Après vingt-deux ans d’existence, le Mois de la Photo doit s’offrir un coup de jeune en marquant les tournants à la fois techniques et professionnels (les deux allant de pair) qui caractérisent aujourd’hui la photographie. À un moment où s’accentue le brouillage des cartes du « photographique » par les nouvelles technologies, la thématique tripartite à laquelle le Mois reste fidèle explore cet écartèlement entre la « résistance » du reportage et les nouveautés systématiques de la « photographie de mode ».

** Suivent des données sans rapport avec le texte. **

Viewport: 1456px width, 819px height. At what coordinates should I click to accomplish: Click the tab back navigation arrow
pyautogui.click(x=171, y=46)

Entre les trois thèmes (“Mode : entre-deux” ; “Femmes d’images” ; “Émergences, résurgences, résistances”, une sélection internationale) circule, on l’aura compris, la référence sous-jacente mais constamment affirmée de la femme, y compris dans le choix de trois directrices artistiques, une pour chaque thème. “Femmes d’images” sera sans doute la partie la plus lisible de ce festival, là où l’on fera le plus de découvertes, tant on a peu insisté, par le passé, sur la difficulté pour les femmes de devenir photographes, de se faire accepter en tant que telles et surtout d’être aussi bien considérées que leurs homologues masculins. Le substantif “photographe” ayant une terminaison neutre, on n’aura aucun mal désormais à manifester par l’article “le” ou “la”, la place de la femme en photographie. Et d’abord, à travers de grandes aînées (mais on saura gré à la directrice artistique d’avoir convoqué essentiellement une nouvelle génération pour en montrer la vitalité). Lisette Model, encore peu connue chez nous, a marqué de sa grande originalité et indépendance la création américaine des années 1940 et 1950, par des images plus libres encore des canons que celles d’Evans ou de Frank (Running Legs) ; Inge Morath, disparue en 2002, a pratiqué pendant tout le demi-siècle, mais reste connue surtout par ses livres, dont Guerre à la tristesse (1956). D’origine autrichienne, installée à New York, elle photographiait encore Ground Zero en septembre 2001. La troisième “grande dame”, Mary Ellen Mark, a été plus présente dans la presse par ses sujets sociaux où la misère, le désespoir, les illusions et les déceptions de la société américaine sont stigmatisés à travers des vies de femmes. Mais les reportages de Françoise Spiekermeier en Tchétchénie et d’Alexandra Boulat en Bosnie montreront que les hommes ne sont plus titulaires des zones de combat, même si on attend les femmes dans un registre d’analyse plus intime ou plus introspectif : Gitta Seiler auprès de jeunes femmes d’un asile de Saint-Pétersbourg, Carole Bellaïche ou Catherine Gfeller dans un rapport particulier au portrait, Corinne Mercadier et Elizabeth Lennard avec des travaux plus distanciés sur les objets quotidiens ou les instants de présence corporelle. Plusieurs livres ou catalogues ponctuent ces découvertes.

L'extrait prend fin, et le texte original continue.